In this fascinating and impeccably argued book, Aaron W. Hughes engages a theme relevant to the contemporary study of religion. At stake, for him, are the fundamental theoretical and methodological dimensions that reside at the heart of the field.
Daniel Dubuisson, Centre National de la Recherche Scientifique, Paris

The project of understanding something on its own terms has rightly received much critical attention over the past twenty years—inasmuch as it erases observers and the criteria by which they chose which participant interests to represent and thereby authorize—but there are still pockets within the field that resist a full historicization. Aaron Hughes’s Islam and the Tyranny of Authenticity is but the most recent of his ongoing efforts to invite scholars of Islam to see their object of study as no more or less human than any other, suggesting that their methods should not only be comparable to those found in other sub-specialties but also that their field can be the beneficiary of advances that have taken place elsewhere.
Russell T. McCutcheon, University of Alabama, Co-author of The Sacred is the Profane: The Political Nature of ‘Religion’ (Oxford University Press)

From his example of 'Islamic religious studies,' Aaron Hughes argues that the study of religion in secular universities is characterized more by political correctness, crypto-theologizing, and normative pronouncements than it is by a theorized, critical, and historical scholarship that is of relevance to - or even recognizable by - colleagues from other university disciplines.

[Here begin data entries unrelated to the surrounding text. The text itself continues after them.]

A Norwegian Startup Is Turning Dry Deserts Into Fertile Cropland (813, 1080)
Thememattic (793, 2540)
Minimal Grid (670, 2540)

A must read for all religious studies scholars.
Luther H. Martin, Professor Emeritus of Religion, The University of Vermont

Offers an eye-opening account of how the study of Islam in North American departments of religious studies is becoming more and more an exercise in liberal Muslim apologetics. Hughes responds by laying out a compelling alternative vision, in which practitioners of the academic study of Islam act as critical analysts of "religious" discourses rather than simply as advocates for their own preferred version of Islam. This timely intervention cuts to the heart of the question of the legitimacy and relevance of the study of religion in the modern academy, and Hughes's forceful statement should begin a vigorous and useful conversation.
Brent Nongbri, Australian Research Council Discovery Early Career Research Fellow, Department of Ancient History, Macquarie University

Aaron Hughes' Islam and the Tyranny of Authenticity is a beautifully crafted and concise critique of Said's Orientalism thesis and its effects upon contemporary study of Islam. Hughes takes a number of prominent scholars of Islam, analyzes their work and demonstrates the biases that have been created in attempts to pander to identity politics through scholarship. Unexpectedly, he beards Said in his den by proposing Jacob Neusner's methodologies in the study of Judaism as a way forward for Islamic studies--a delightfully creative solution bringing back the importance the shared heritage of Jewish and Islamic studies once had.